[[ AVAILABLE DATA, beginning ]]

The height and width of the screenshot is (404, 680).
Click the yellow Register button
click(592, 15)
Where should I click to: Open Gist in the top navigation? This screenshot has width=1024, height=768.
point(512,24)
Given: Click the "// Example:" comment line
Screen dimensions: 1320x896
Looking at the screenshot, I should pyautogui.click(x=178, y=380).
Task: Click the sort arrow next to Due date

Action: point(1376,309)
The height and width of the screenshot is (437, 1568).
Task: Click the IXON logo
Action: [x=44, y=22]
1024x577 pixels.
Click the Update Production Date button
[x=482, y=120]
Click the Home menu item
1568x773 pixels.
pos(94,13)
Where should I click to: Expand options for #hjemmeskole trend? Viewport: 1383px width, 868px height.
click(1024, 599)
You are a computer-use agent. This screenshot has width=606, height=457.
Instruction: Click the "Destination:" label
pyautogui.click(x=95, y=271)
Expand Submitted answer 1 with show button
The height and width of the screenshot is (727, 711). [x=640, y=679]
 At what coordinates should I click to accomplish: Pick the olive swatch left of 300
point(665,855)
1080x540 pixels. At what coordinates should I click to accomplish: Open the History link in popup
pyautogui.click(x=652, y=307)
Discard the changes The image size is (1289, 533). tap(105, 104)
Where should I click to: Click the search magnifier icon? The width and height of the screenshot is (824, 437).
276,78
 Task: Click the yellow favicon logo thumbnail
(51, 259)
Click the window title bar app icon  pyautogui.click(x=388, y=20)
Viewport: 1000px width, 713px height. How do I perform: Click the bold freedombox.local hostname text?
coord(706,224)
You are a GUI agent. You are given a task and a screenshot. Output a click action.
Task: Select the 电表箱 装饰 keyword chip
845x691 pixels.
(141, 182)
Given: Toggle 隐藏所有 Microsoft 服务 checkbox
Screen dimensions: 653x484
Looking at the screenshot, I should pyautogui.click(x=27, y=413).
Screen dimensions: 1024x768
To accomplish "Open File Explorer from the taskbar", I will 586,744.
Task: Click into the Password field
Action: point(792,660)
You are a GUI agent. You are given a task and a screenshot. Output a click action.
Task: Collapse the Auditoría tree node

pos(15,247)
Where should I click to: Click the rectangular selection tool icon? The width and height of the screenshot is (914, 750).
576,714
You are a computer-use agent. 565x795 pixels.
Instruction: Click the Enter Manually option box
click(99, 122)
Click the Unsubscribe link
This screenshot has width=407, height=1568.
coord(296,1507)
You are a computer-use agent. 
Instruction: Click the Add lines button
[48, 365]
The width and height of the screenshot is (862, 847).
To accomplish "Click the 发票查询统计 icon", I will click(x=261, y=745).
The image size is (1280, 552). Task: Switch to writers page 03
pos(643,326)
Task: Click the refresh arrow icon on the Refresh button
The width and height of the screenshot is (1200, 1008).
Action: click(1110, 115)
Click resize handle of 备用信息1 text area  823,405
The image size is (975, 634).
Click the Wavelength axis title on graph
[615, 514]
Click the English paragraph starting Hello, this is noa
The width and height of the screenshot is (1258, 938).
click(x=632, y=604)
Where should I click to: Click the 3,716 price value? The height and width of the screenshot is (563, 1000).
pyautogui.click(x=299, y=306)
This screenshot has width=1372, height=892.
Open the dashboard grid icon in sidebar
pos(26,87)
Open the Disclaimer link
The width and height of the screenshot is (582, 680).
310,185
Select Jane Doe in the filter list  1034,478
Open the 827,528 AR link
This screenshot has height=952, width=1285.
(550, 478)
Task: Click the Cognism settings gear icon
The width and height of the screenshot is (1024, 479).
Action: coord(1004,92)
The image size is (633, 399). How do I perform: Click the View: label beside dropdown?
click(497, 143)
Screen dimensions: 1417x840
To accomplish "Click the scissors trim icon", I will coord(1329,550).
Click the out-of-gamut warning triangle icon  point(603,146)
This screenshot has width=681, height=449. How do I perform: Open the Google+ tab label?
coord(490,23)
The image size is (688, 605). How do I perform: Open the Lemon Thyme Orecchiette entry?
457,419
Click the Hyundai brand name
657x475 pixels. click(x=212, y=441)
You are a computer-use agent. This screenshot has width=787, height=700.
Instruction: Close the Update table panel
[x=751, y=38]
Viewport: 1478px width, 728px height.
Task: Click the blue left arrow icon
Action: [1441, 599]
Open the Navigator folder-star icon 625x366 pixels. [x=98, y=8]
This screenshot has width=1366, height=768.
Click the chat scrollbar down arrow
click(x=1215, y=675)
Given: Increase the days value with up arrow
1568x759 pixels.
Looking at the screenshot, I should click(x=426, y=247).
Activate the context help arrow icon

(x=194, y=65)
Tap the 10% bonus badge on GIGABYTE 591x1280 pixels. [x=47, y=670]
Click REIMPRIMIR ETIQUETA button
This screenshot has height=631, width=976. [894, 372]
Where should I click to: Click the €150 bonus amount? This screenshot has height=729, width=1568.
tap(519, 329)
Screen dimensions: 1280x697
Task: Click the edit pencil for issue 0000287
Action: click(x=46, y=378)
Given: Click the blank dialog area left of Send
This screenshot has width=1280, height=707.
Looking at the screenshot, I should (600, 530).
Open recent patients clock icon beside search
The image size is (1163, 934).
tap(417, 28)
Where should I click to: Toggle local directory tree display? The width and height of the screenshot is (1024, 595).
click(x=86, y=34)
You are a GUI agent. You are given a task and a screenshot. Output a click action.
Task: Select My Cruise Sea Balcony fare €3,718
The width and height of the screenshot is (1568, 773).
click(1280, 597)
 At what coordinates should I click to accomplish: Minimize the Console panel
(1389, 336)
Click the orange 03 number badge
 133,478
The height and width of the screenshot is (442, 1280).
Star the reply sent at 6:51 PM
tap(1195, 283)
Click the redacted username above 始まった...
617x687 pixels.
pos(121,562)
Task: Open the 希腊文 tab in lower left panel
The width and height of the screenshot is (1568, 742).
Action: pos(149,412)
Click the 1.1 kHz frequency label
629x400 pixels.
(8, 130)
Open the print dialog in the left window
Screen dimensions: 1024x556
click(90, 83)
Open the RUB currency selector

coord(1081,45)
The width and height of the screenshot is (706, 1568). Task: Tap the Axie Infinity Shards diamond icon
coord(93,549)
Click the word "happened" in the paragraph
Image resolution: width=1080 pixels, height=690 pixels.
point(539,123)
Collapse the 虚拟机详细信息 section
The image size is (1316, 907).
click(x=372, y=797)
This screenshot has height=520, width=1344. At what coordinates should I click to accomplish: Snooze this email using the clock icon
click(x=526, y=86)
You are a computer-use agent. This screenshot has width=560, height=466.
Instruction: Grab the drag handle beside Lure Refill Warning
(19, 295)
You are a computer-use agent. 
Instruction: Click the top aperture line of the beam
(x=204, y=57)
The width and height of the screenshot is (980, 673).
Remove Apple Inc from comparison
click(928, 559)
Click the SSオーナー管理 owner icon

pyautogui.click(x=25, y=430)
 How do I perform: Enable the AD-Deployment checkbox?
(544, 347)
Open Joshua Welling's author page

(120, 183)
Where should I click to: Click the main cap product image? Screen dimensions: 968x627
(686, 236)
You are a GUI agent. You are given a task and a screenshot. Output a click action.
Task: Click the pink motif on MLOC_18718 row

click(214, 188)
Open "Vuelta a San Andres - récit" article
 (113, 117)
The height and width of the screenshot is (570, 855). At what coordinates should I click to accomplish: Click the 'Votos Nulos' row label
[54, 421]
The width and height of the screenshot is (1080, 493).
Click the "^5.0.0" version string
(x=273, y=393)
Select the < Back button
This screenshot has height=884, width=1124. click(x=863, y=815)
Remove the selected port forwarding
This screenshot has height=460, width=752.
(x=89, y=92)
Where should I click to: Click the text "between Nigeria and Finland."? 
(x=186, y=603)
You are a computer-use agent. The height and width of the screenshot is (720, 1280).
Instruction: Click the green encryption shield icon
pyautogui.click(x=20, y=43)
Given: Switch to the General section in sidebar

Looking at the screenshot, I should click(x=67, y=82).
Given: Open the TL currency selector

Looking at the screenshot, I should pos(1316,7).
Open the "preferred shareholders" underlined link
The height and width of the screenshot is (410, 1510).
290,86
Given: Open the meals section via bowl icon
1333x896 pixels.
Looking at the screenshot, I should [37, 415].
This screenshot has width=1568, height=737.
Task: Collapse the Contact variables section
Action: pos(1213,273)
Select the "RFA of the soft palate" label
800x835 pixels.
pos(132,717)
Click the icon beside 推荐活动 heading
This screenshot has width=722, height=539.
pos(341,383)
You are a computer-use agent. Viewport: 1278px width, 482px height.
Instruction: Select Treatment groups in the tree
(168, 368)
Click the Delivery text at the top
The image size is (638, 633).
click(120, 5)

[[ AVAILABLE DATA, end ]]

* [WHAT TO PRODUCE]
Please copy the lines above from the line with "Task: Click the refresh" up to and including the line with "Click the out-of-gamut", exactly as written and with nothing else.

* [YOUR RESPONSE]
Task: Click the refresh arrow icon on the Refresh button
The width and height of the screenshot is (1200, 1008).
Action: click(1110, 115)
Click resize handle of 备用信息1 text area  823,405
The image size is (975, 634).
Click the Wavelength axis title on graph
[615, 514]
Click the English paragraph starting Hello, this is noa
The width and height of the screenshot is (1258, 938).
click(x=632, y=604)
Where should I click to: Click the 3,716 price value? The height and width of the screenshot is (563, 1000).
pyautogui.click(x=299, y=306)
This screenshot has width=1372, height=892.
Open the dashboard grid icon in sidebar
pos(26,87)
Open the Disclaimer link
The width and height of the screenshot is (582, 680).
310,185
Select Jane Doe in the filter list  1034,478
Open the 827,528 AR link
This screenshot has height=952, width=1285.
(550, 478)
Task: Click the Cognism settings gear icon
The width and height of the screenshot is (1024, 479).
Action: coord(1004,92)
The image size is (633, 399). How do I perform: Click the View: label beside dropdown?
click(497, 143)
Screen dimensions: 1417x840
To accomplish "Click the scissors trim icon", I will coord(1329,550).
Click the out-of-gamut warning triangle icon  point(603,146)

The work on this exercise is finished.